Re: Comments on draft-saintandre-xmpp-uri-04.txt

On Thu, Aug 19, 2004 at 05:10:46PM +0900, Martin Duerst wrote:

 > Hello Pierre,
 >
 > At the recent IETF, you asked me for (I18N) comments on
 > http://www.ietf.org/internet-drafts/draft-saintandre-xmpp-uri-04.txt.
 > Here they are, including quite some comments of a more general nature.
 >
 > I have copied both the xmppwg list (given in the draft) and the uri
 > list. I'm not subscribed to the xmppwg list, so please cc me.

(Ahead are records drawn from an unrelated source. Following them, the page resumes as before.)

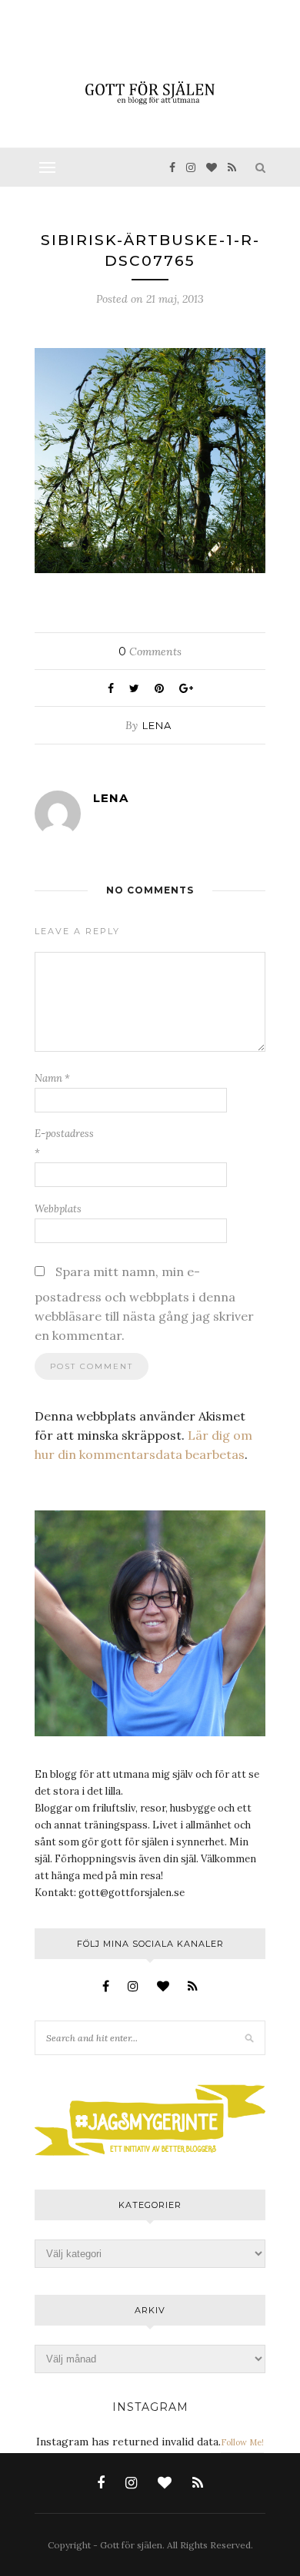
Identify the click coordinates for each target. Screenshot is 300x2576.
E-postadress (64, 1143)
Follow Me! (242, 2442)
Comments (150, 651)
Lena (157, 725)
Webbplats (58, 1208)
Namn (52, 1078)
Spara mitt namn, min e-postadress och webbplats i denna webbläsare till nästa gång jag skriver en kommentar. (144, 1303)
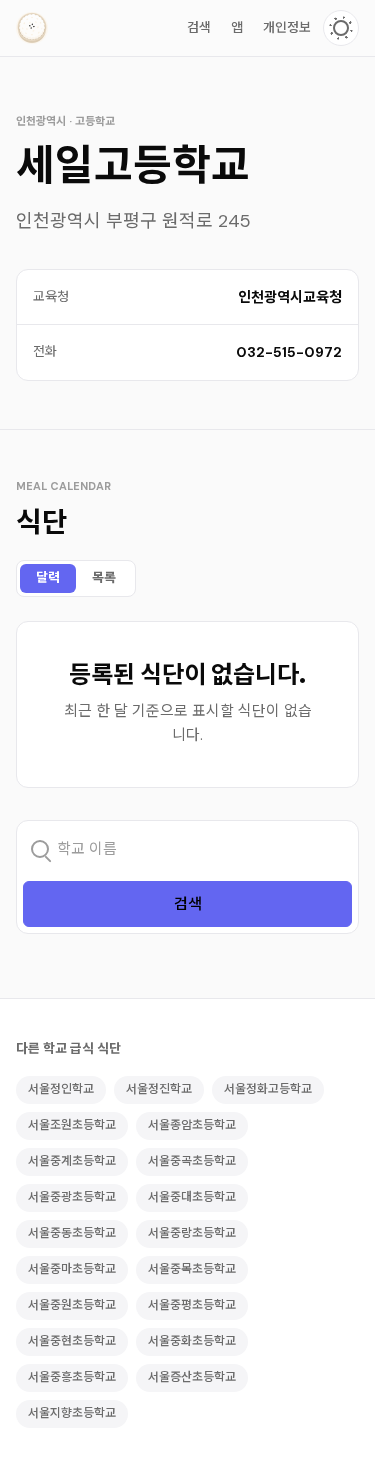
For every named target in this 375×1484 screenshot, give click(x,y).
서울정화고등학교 (268, 1089)
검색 (199, 27)
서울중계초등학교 (72, 1161)
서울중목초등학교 (192, 1269)
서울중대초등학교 (192, 1197)
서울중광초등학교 (72, 1197)
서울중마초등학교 (72, 1269)
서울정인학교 (61, 1089)
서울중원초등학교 (72, 1305)
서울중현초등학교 (72, 1341)
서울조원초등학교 (72, 1125)
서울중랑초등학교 (192, 1233)
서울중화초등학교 (192, 1341)
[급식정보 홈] (32, 28)
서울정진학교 (159, 1089)
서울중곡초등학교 (192, 1161)
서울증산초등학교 (192, 1377)
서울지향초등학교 (72, 1413)
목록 (104, 577)
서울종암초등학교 (192, 1125)
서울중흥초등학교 (72, 1377)
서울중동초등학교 (72, 1233)
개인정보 (287, 27)
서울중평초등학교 (192, 1305)
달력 (48, 577)
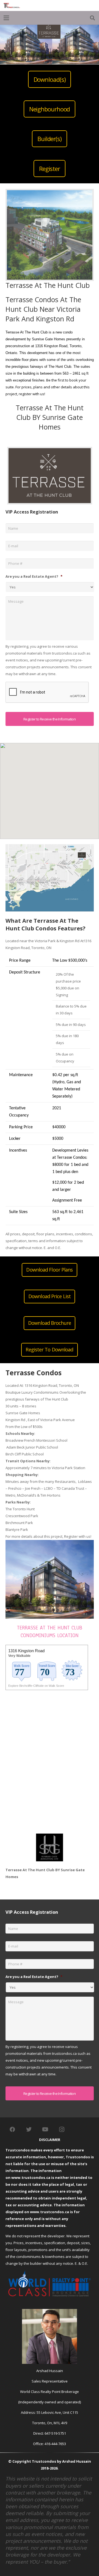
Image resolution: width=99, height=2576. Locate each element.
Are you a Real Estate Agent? (34, 576)
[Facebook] (12, 2129)
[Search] (92, 18)
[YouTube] (45, 2129)
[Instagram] (62, 2129)
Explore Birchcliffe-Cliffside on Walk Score (36, 1685)
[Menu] (6, 18)
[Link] (12, 5)
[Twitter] (29, 2129)
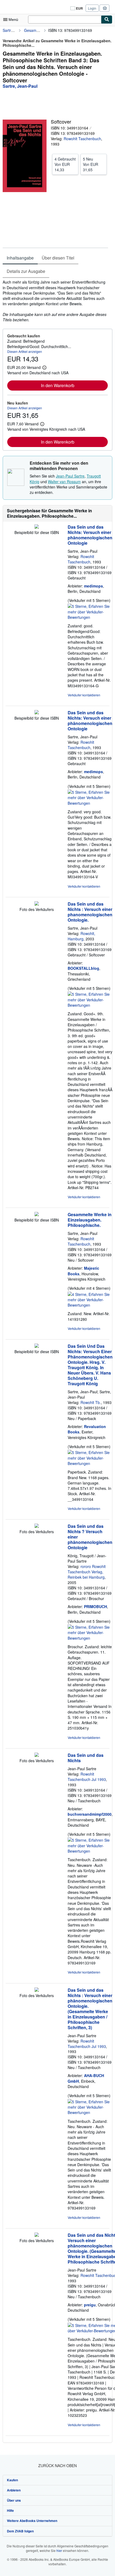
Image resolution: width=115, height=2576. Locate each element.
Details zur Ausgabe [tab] (26, 271)
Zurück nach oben (57, 2465)
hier (59, 2550)
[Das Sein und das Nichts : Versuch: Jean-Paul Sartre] (36, 1990)
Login (92, 8)
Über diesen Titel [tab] (58, 258)
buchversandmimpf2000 (90, 1814)
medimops (93, 586)
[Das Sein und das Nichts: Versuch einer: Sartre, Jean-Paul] (36, 527)
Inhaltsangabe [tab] (20, 258)
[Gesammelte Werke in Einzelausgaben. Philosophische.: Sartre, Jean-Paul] (36, 1214)
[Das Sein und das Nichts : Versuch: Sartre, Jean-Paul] (36, 904)
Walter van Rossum (64, 481)
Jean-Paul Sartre (70, 476)
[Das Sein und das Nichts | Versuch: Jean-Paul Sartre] (36, 2235)
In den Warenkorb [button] (57, 385)
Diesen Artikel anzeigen (24, 351)
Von (65, 164)
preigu (90, 2304)
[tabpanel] (55, 300)
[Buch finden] (106, 20)
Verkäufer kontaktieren (84, 695)
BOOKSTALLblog (83, 968)
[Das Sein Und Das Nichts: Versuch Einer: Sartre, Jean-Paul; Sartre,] (36, 1346)
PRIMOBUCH (95, 1606)
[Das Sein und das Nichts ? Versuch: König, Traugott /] (36, 1526)
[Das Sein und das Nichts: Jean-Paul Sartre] (36, 1755)
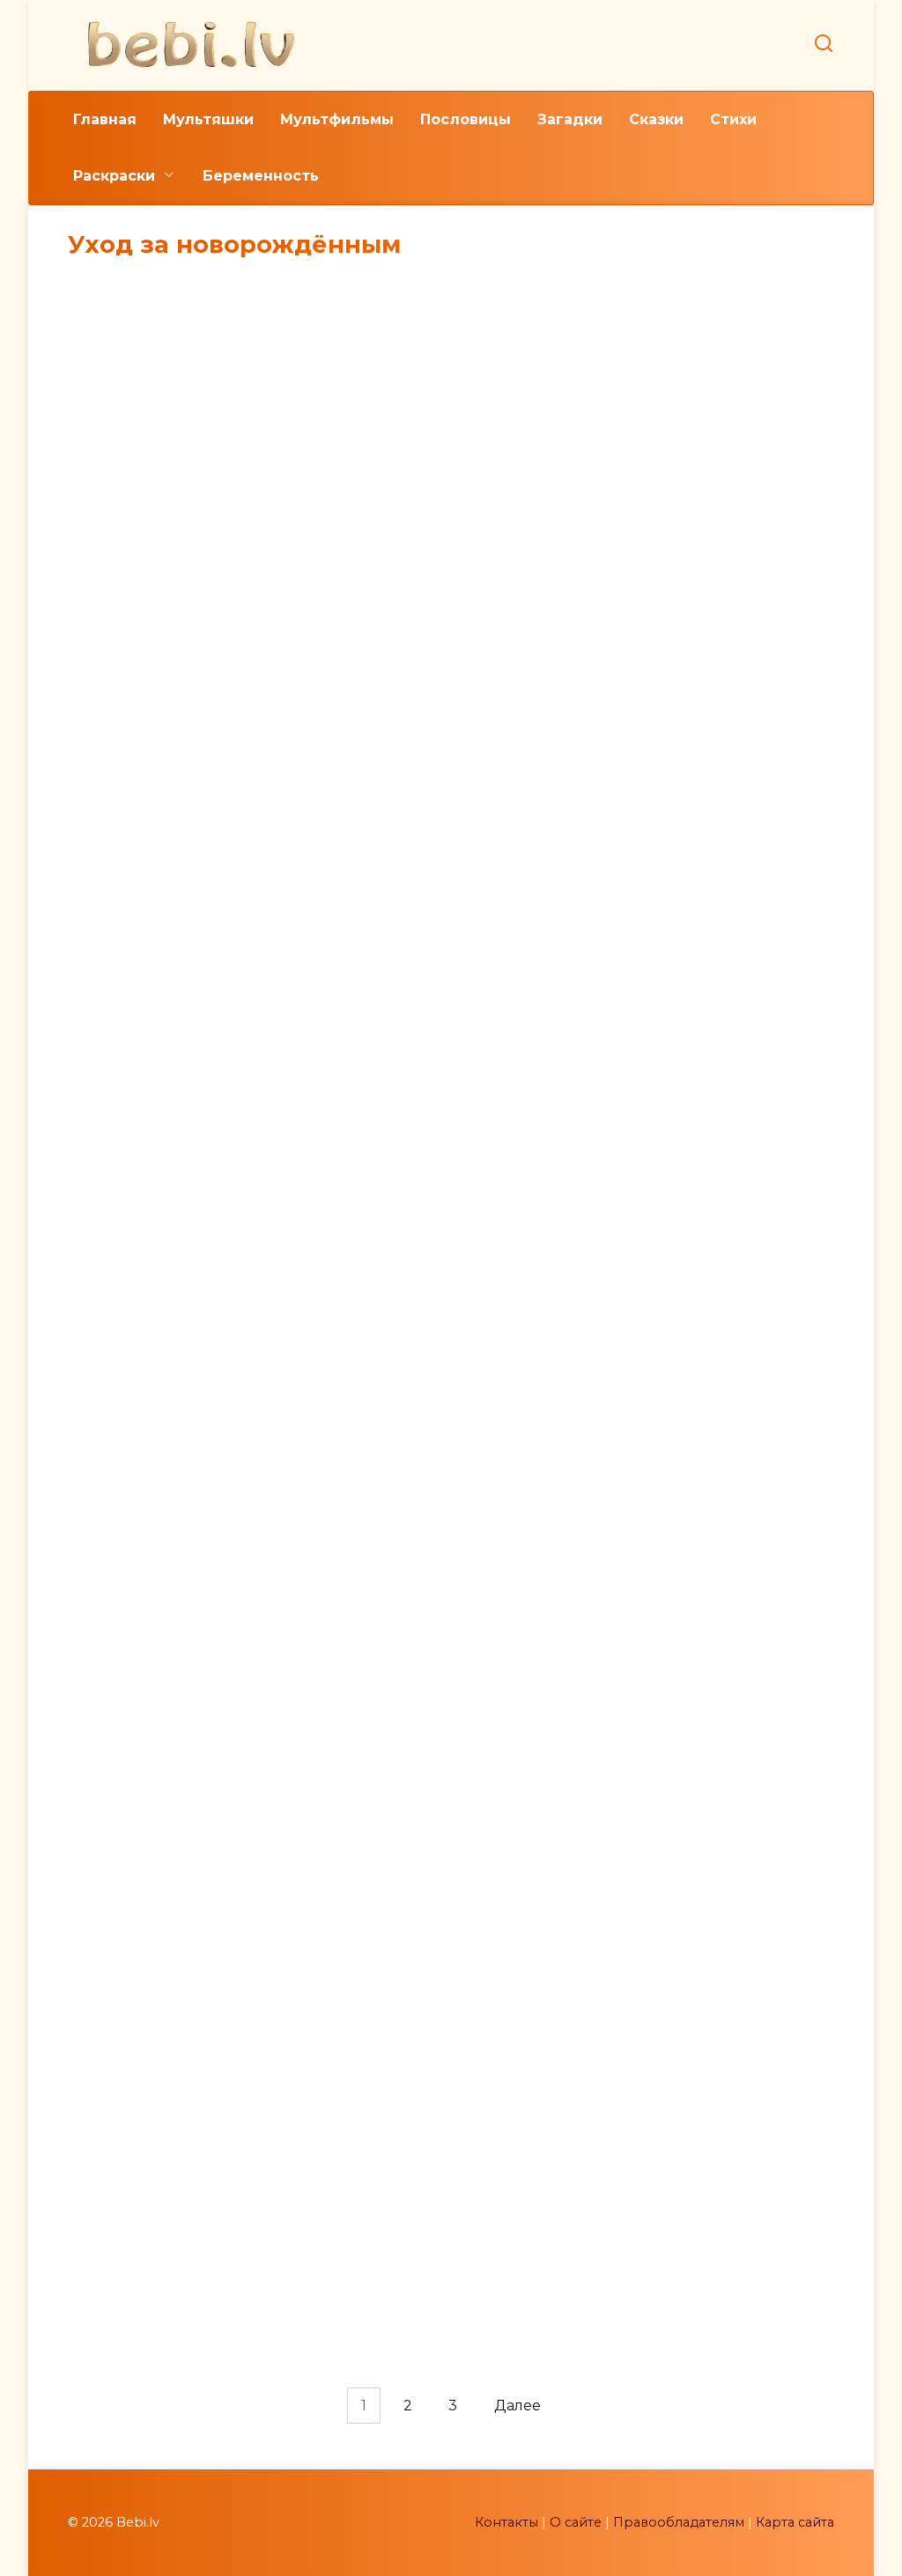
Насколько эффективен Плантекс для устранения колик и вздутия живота (184, 1791)
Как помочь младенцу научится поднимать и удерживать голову (718, 1138)
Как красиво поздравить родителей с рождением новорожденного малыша (718, 1459)
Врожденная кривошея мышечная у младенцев (718, 846)
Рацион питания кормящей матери (450, 1783)
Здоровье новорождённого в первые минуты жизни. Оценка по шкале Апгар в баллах (451, 1158)
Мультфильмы (337, 119)
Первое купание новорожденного (451, 2359)
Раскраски (114, 175)
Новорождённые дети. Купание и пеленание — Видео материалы (183, 2016)
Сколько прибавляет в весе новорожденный (184, 537)
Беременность (261, 175)
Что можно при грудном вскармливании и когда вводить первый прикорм (718, 2112)
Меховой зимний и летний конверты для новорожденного (184, 2413)
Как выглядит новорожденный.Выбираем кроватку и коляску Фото (450, 2044)
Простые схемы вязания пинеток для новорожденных (183, 832)
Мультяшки (208, 119)
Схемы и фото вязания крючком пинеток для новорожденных (451, 795)
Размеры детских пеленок (184, 1421)
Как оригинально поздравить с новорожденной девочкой (451, 1418)
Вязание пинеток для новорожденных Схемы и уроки (718, 554)
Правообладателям (678, 2522)
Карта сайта (795, 2522)
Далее (517, 2405)
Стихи (733, 119)
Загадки (570, 119)
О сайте (576, 2522)
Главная (105, 119)
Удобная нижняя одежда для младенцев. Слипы (184, 1138)
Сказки (656, 119)
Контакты (506, 2522)
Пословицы (465, 119)
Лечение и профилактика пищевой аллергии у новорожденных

I have also cc'd the uri-review@ietf.org list, since my understanding is
that both the W3 and IETF lists need to review proposed URI schemes.
Those new to this thread may want to reference this I-D:

http://www.ietf.org/internet-drafts/draft-saintandre-xmpp-uri-04.txt

(If you reply and you are not on the XMPP WG list, your reply will be
rejected; however I can add you to the list of accepted posters so that
you do not need to subscribe to the list.)

<snip/>

 > >1.  Introduction
 > >
 > >
 > >   The Extensible Messaging and Presence Protocol (XMPP) is a streaming
 > >   XML technology that enables near-real-time communications between any
 > >   two entities on a network.  [XMPP-CORE] specifies that on an XMPP
 > >   network itself, the address of an XMPP entity is not to be prepended
 > >   with a Uniform Resource Identifier (URI) scheme (as defined in RFC
 > >   2396 [URI]).
 >
 > You should change RFC 2396 to
 > http://www.ietf.org/internet-drafts/draft-fielding-uri-rfc2396bis-06.txt,
 > or more exactly the RFC that will result from it (it's currently in
 > IETF Last Call).

Changed in my working copy.

 > >2.  Narrative
 >
 > I was quite confused by this title. Please change to something more
 > specific.

Changed in my working copy to "Description of xmpp: URI Scheme"

 > >2.1  Rationale
 > >
 > >
 > >   Many types of application can be built using XMPP.  The best-known
 > >   such application is instant messaging (IM) and presence (as these are
 > >   described in [IMP-MODEL] and [IMP-REQS] and defined for XMPP in
 > >   [XMPP-IM]).  Therefore it might seem appropriate
 >
 > This is worded as if it actually isn't appropriate. But my understanding
 > is that you want to say is something like:
 >
 > - It is appropriate to used the im: and pres: schemes for instant messaging
 >   and presence.
 > - There are other uses of XMPP, and the xmpp: scheme is for these other
 > uses.

Yes, this text is long-winded. I've shortened and simplified it in my
working copy.

 > >   Note well that on an XMPP network, entities are to be addressed as
 > >   <[node@]domain[/resource]> (i.e., without a URI scheme) rather than
 > >   as <xmpp:[node@]domain[/resource]>.  The xmpp: URI format is provided
 > >   for the sake of non-native interfaces and applications only; native
 > >   applications are strongly encouraged
 >
 > 'strongly encouraged' sound as if there is no real harm (but really
 > no benefit) from using xmpp:[node@]domain[/resource]. Is this actually
 > true? Otherwise, I think it is better to write "native applications MUST
 > not use the xmpp: prefix", to make clear that this is an interoperability
 > requirement.

Yes, this is an interoperability requirement; therefore I have changed
it to MUST NOT in my working copy.

 > >not to prepend XMPP addresses
 > >   with the xmpp: URI scheme when addressing XML stanzas
 >
 > The document sometimes talks about resources, and then sometimes about
 > stanzas. In an XMPP context, are they the same? Either streamline the
 > language (use 'resource' only), or explicitly say they are the same,
 > or be clearer about the difference.

In XMPP:

- a "resource identifier" is one portion of an XMPP address (JID)
- a "stanza" is a well-formed XML fragment sent over an XML stream

Neither of these is a "resource" in the sense used in the URI
specification. We usually use the term "entity" for the thing that
a URI identifies.

Does this need to be clearer in the text?

 > >2.2  Form
 > >
 > >
 > >   The syntax for an xmpp: URI is as follows (where the jid rule is
 > >   defined in [XMPP-CORE] and the query rule is defined in [URI]).
 > >
 > >
 > >         "xmpp:" jid [ "?" query ]
 >
 > The change log says 'removed the query component', but it's still here.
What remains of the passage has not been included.